SOURCE MATERIAL ▸
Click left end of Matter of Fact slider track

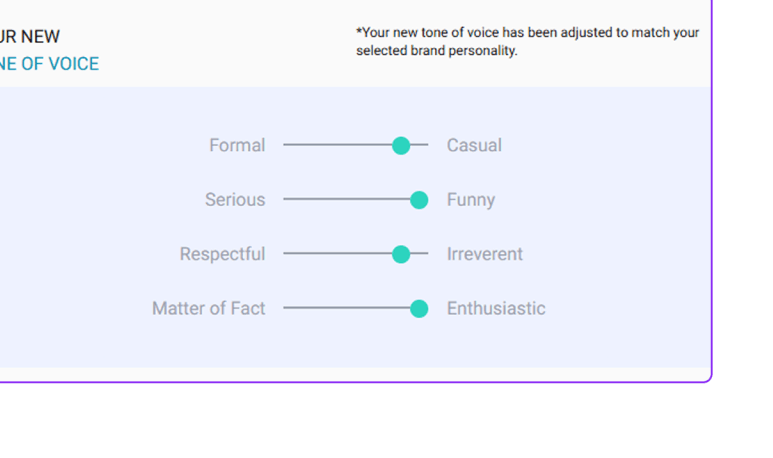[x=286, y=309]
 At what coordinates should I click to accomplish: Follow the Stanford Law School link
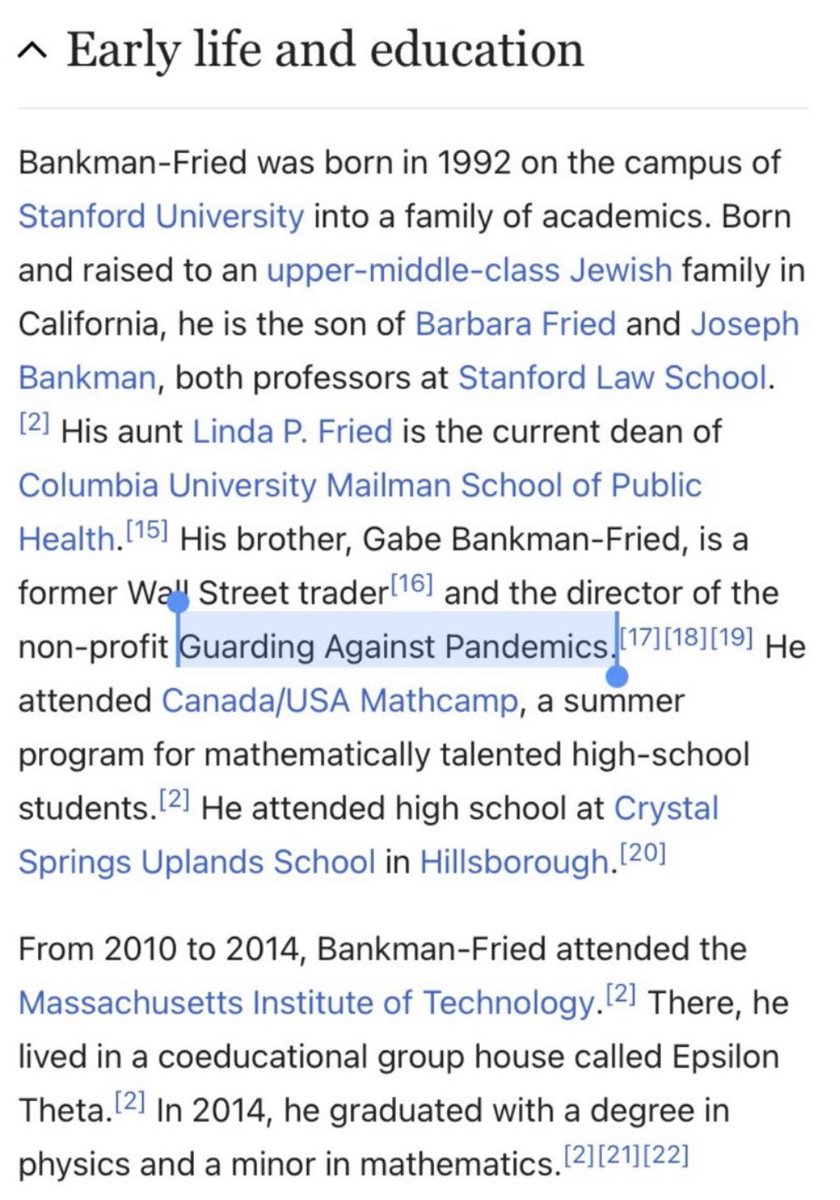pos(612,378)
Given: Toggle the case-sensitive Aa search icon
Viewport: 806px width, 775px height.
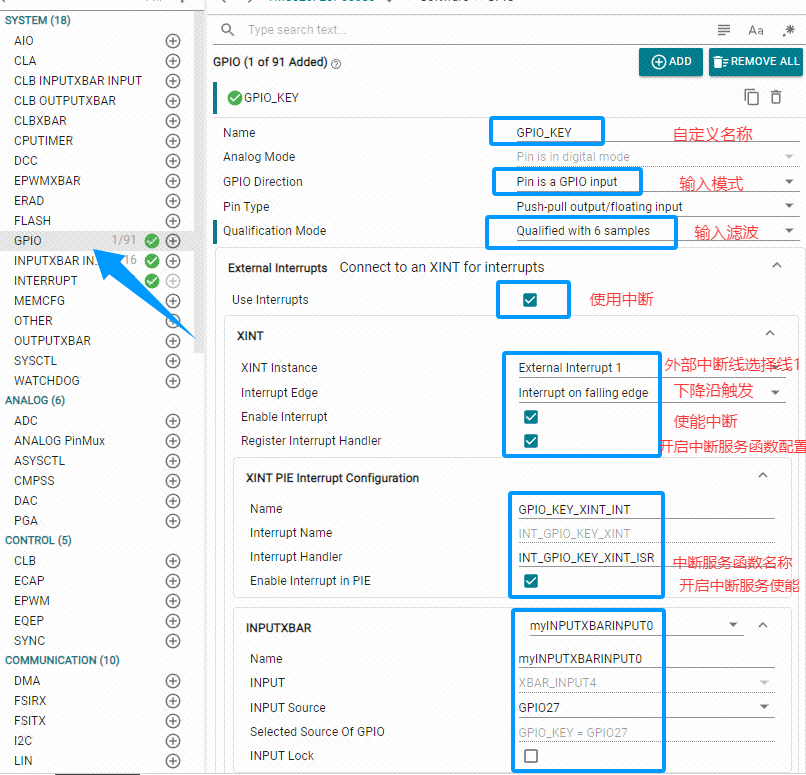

TASK PROMPT ▸ Every entry above has to be repeated exactly, apart from its pictures.

TASK RESPONSE ▸
Click left end of Matter of Fact slider track

[x=286, y=309]
 At what coordinates should I click to accomplish: Follow the Stanford Law School link
pos(612,378)
Given: Toggle the case-sensitive Aa search icon
Viewport: 806px width, 775px height.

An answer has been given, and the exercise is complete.